Osmanlı vilayet memurlarından Hakkı Bey’in çizdiği, G. Krecker’in kopyaladığı ve F. Sarre’nin 1896’da yayımladığı planda iç kalenin çift sıra surla çevrili olduğu görülmektedir. Y. Küçükdağ da Alâeddin Tepesi’nin çift sıra sur ve iç-dış hendeklerle çevrili olduğunu belirtmiş, bu verilerden seyyar köprülerle geçilen kaleye dair bilgiler teyit edilmiştir. Dört yönde kapısı bulunması gereken iç kaleden bugün yalnızca kuzeydeki Sultan Kapısı ve doğudaki Akıncı Kapısı bilinmektedir. İçeride Selçuklu sarayı, müştemilat, bahçeler, meydan, Cuma Camii, Alâeddin Köşkü, darphane, mescit ve medrese gibi yapılar yer almaktaydı. Bu yapı topluluğu, kalenin hem sultanların ikametgâhı hem de şehrin yönetim ve askerî merkezi olduğunu göstermektedir. Cumhuriyet döneminde ise iç kaleyi çevreleyen evler kaldırılmıştır.

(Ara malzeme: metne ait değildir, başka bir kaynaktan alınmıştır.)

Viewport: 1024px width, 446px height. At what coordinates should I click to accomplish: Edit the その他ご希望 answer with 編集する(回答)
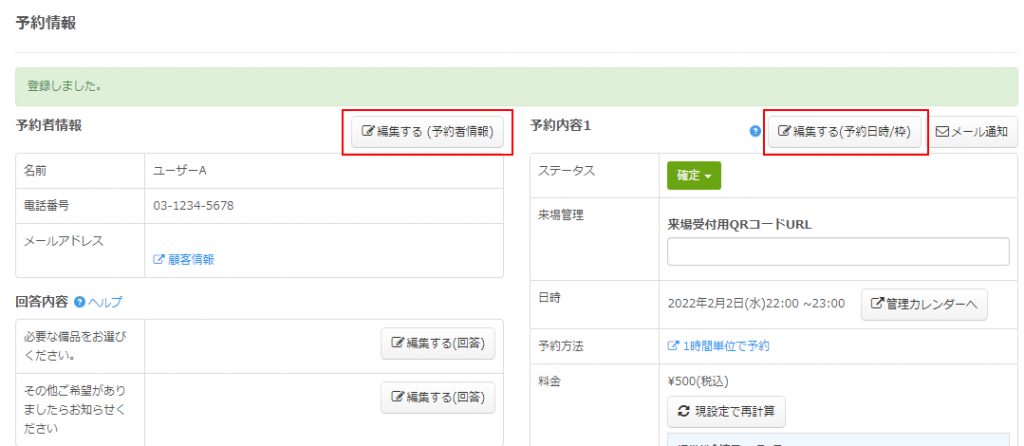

Tepeyi kuşatan surların burçlarından birinin üzerine inşa edilen köşk, sur mimarisi hakkında fikir verir. Sultan Kapısı’nın köşkün yanında ve Karatay Medresesi ile aynı yolu paylaştığı, dikdörtgen planlı ve sivri kemerli olduğu, üzerinde aslan ve çift başlı kartal kabartmaları bulunduğu bilinmektedir. Aslan figürü Selçuklular’da güç ve koruyuculuğu simgelerken, kartal Orta Asya inançlarına göre kutsal ve koruyucu bir ruh kabul edilmiştir. Bu nedenle kale kapılarında tılsım olarak kullanılmıştır.

2010’da Büyükşehir Belediyesi tarafından yapılan arkeojeofizik çalışmaları, köşkten Karatay Medresesi yönüne doğru sur izlerini ortaya koymuştur. Jeoradar taramalarında 2 m derinlikte uzanan duvar kalıntıları ve farklı boyutlardaki burçlar tespit edilmiştir. Bu sonuçlar, iç kalenin tek veya çift sıra surla çevrili olup olmadığının ancak yapılacak bilimsel kazılarla kesinleşeceğini göstermektedir.